Problem to solve:
In the part of the listing that opens with the line containing "You are a GUI" and runs through the end of the listing, switch "carousel" to "slider". Reproduce those lines with everything else unchanged.

Dataset items:
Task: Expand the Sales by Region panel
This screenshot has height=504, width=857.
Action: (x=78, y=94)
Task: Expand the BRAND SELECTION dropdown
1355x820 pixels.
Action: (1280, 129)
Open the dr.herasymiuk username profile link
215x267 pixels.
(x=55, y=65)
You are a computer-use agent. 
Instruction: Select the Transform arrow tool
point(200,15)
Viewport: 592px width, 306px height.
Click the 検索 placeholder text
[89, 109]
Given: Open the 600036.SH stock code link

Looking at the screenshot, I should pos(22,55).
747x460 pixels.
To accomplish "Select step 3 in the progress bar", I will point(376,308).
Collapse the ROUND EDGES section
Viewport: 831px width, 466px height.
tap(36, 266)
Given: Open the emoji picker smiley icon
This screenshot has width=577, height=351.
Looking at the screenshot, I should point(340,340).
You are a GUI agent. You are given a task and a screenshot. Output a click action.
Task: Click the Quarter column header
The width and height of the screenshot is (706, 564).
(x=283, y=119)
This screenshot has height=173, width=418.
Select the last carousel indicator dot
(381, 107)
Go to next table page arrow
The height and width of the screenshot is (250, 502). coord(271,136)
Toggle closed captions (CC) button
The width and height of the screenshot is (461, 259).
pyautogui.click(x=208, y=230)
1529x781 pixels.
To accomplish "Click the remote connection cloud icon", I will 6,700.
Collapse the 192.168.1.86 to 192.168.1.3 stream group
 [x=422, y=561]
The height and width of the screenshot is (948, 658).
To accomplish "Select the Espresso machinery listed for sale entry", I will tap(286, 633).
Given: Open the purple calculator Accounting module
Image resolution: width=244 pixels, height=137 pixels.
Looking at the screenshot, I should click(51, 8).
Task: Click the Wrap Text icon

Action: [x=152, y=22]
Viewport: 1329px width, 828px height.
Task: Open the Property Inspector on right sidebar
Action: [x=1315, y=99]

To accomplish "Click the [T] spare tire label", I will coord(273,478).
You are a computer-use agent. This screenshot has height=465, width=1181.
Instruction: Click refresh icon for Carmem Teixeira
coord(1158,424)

Result of the task:
You are a GUI agent. You are given a task and a screenshot. Output a click action.
Task: Click the Quarter column header
The width and height of the screenshot is (706, 564).
(x=283, y=119)
This screenshot has height=173, width=418.
Select the last slider indicator dot
(381, 107)
Go to next table page arrow
The height and width of the screenshot is (250, 502). coord(271,136)
Toggle closed captions (CC) button
The width and height of the screenshot is (461, 259).
pyautogui.click(x=208, y=230)
1529x781 pixels.
To accomplish "Click the remote connection cloud icon", I will 6,700.
Collapse the 192.168.1.86 to 192.168.1.3 stream group
 [x=422, y=561]
The height and width of the screenshot is (948, 658).
To accomplish "Select the Espresso machinery listed for sale entry", I will tap(286, 633).
Given: Open the purple calculator Accounting module
Image resolution: width=244 pixels, height=137 pixels.
Looking at the screenshot, I should click(51, 8).
Task: Click the Wrap Text icon

Action: [x=152, y=22]
Viewport: 1329px width, 828px height.
Task: Open the Property Inspector on right sidebar
Action: [x=1315, y=99]

To accomplish "Click the [T] spare tire label", I will coord(273,478).
You are a computer-use agent. This screenshot has height=465, width=1181.
Instruction: Click refresh icon for Carmem Teixeira
coord(1158,424)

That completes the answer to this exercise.